Actually, they were two of the items I have been deliberating on for a while now. I'd actually narrowed it down to those two exact models as well. I was kinda hoping the routers would be going ~£10-20 especially if it goes in the woodrat, as I don't need a fence or any accessories.... Not sure, I'll decide when I get there.....Oops just re-read that, I'd settled on the Festool. But it's one and the same as athe Mafell anyway....

Adam


----------



## Alf (3 Aug 2004)

asleitch":2g6k11mc said:


> To be fair, it's probably matches the sales figures for each of the parts respectively, I imagine they sell a lot more £99 routers, than bobbin sanders, and the numbers in the auction tend to confirm that.


True. But the whole idea of providing a great big list of what's been returned seems nuts to me. Purely as a result of this thread we're now wondering:

a)What's wrong with their CSMS?
b) What's wrong with their 1/2" router?
c) What's wrong with their P/T? 

Doesn't strike me as a great result. :? 

Cheers, Alf


----------



## Jake (3 Aug 2004)

> I'd settled on the Festool. But it's one and the same as athe Mafell anyway....



No it isn't!

https://www.ukworkshop.co.uk/forums/view ... 3&start=15


----------



## Adam (3 Aug 2004)

Jake":3vlvctwy said:


> > I'd settled on the Festool. But it's one and the same as athe Mafell anyway....
> 
> 
> 
> ...



OK what I mean is they come out the same factory, and they have the same chassis. (on the plunging types).

Adam


----------



## Jake (3 Aug 2004)

Sorry to harp on about this, especially as its OT (and possibly OTT), but...
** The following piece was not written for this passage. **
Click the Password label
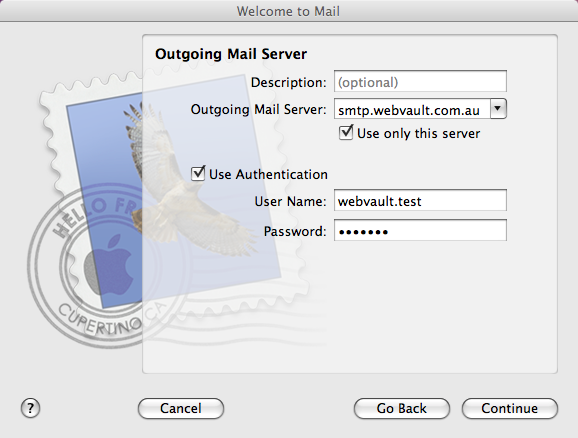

The chassis doesn't look anything like the same, look closely at the castings, they're entirely different. I think someone might have spun you a line somewhere. Copying the idea, sure, they're great rivals. But they're not the same in any respect that I can see.

Which is not to come down on one side or the other, they might be equally good, or the Mafell better. I just don't think it can be said that buying a Mafell is buying a Festool with a slightly cheaper badge.

Jake


----------



## Adam (3 Aug 2004)

Jake":1bg7n3ci said:


> Sorry to harp on about this, especially as its OT (and possibly OTT), but...
> 
> The chassis doesn't look anything like the same, look closely at the castings, they're entirely different. I think someone might have spun you a line somewhere. Copying the idea, sure, they're great rivals. But they're not the same in any respect that I can see.
> 
> ...



Hmm, you might be right, perhaps someone in the know (Andy King?) can cast some more light on this, I was told by my tool dealer that Mafell and Festool were produced in the same factory, with different external parts plastics, a.l.a.... Mafell LO50E










Not ideal pictures I know, but nontheless, this is only of the few pistol grip routers, and they both happen to make them.. Also the same with the plunge routers, in fact the Mafell plunge saw I saw for sale was even being sold in a "Systainer" case - aren't they a Festool product?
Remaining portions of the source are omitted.